**Activity:** Please write out exactly the lines of the data below from the line holding "Where should I click to: Switch" through the line holding "You are a computer-use agent. This", and leave out the rest.

*** Block opens ***

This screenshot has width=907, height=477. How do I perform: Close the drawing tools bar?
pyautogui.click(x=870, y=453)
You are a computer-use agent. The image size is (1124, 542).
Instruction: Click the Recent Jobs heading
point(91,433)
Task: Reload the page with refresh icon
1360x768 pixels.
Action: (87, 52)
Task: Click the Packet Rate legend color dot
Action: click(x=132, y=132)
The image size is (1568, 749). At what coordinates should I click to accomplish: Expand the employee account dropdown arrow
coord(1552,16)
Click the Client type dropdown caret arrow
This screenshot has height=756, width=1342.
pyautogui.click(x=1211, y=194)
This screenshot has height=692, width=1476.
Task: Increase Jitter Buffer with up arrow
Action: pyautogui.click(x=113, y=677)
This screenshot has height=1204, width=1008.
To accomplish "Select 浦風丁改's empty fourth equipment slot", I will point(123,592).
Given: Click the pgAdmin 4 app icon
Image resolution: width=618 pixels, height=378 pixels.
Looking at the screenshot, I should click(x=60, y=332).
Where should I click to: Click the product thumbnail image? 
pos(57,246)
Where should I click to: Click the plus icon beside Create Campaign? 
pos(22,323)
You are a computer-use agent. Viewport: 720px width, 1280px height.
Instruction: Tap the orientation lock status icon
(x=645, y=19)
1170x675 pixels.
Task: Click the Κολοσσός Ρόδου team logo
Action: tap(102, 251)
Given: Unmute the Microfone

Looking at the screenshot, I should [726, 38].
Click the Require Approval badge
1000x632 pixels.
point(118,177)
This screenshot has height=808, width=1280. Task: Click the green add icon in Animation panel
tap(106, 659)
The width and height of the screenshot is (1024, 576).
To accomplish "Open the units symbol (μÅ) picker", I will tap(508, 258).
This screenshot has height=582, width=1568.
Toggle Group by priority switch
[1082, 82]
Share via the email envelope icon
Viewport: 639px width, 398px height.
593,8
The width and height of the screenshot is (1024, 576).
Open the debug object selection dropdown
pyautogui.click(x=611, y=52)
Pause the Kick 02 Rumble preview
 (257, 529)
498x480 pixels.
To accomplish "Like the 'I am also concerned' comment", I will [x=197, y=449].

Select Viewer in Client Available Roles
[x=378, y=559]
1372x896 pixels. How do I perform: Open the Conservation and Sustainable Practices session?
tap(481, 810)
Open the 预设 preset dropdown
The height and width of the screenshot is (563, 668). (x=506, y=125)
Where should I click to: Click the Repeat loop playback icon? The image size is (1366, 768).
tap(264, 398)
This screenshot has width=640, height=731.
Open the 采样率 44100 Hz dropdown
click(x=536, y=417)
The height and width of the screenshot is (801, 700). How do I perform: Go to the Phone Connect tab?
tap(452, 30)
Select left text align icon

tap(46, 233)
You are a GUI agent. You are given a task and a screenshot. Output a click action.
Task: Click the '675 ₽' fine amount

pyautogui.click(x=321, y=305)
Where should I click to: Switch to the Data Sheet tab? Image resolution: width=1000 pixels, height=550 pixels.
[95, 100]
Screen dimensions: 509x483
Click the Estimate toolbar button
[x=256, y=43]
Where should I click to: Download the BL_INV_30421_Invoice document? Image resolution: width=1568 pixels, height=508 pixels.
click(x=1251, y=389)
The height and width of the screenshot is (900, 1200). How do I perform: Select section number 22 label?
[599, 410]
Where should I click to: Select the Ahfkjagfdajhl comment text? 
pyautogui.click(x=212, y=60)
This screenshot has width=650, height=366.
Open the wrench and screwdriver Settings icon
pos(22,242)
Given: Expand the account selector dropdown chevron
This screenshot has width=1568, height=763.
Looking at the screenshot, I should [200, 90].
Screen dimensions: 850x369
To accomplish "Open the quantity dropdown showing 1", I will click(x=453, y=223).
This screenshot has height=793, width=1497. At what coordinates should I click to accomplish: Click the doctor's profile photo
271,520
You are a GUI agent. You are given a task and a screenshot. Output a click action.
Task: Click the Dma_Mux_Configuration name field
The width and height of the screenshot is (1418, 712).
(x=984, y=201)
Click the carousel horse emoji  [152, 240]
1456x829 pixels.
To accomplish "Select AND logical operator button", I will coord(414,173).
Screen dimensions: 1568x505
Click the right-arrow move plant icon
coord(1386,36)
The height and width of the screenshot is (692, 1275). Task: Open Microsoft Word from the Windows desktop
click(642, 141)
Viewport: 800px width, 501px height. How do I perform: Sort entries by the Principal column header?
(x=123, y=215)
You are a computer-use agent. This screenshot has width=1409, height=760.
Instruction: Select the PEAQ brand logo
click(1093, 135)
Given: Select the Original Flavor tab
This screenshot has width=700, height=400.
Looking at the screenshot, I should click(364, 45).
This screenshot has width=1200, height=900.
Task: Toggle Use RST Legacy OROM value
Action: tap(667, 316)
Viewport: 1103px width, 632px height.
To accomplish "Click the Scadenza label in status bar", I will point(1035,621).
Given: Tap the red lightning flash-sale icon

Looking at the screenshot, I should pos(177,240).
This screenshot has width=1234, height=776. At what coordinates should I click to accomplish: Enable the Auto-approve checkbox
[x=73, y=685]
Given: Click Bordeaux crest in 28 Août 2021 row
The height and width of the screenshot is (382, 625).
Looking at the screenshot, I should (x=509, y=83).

*** Block closes ***

**Task response:**
Where should I click to: Switch to the Data Sheet tab? Image resolution: width=1000 pixels, height=550 pixels.
[95, 100]
Screen dimensions: 509x483
Click the Estimate toolbar button
[x=256, y=43]
Where should I click to: Download the BL_INV_30421_Invoice document? Image resolution: width=1568 pixels, height=508 pixels.
click(x=1251, y=389)
The height and width of the screenshot is (900, 1200). How do I perform: Select section number 22 label?
[599, 410]
Where should I click to: Select the Ahfkjagfdajhl comment text? 
pyautogui.click(x=212, y=60)
This screenshot has width=650, height=366.
Open the wrench and screwdriver Settings icon
pos(22,242)
Given: Expand the account selector dropdown chevron
This screenshot has width=1568, height=763.
Looking at the screenshot, I should [200, 90].
Screen dimensions: 850x369
To accomplish "Open the quantity dropdown showing 1", I will click(x=453, y=223).
This screenshot has height=793, width=1497. At what coordinates should I click to accomplish: Click the doctor's profile photo
271,520
You are a GUI agent. You are given a task and a screenshot. Output a click action.
Task: Click the Dma_Mux_Configuration name field
The width and height of the screenshot is (1418, 712).
(x=984, y=201)
Click the carousel horse emoji  [152, 240]
1456x829 pixels.
To accomplish "Select AND logical operator button", I will coord(414,173).
Screen dimensions: 1568x505
Click the right-arrow move plant icon
coord(1386,36)
The height and width of the screenshot is (692, 1275). Task: Open Microsoft Word from the Windows desktop
click(642, 141)
Viewport: 800px width, 501px height. How do I perform: Sort entries by the Principal column header?
(x=123, y=215)
You are a computer-use agent. This screenshot has width=1409, height=760.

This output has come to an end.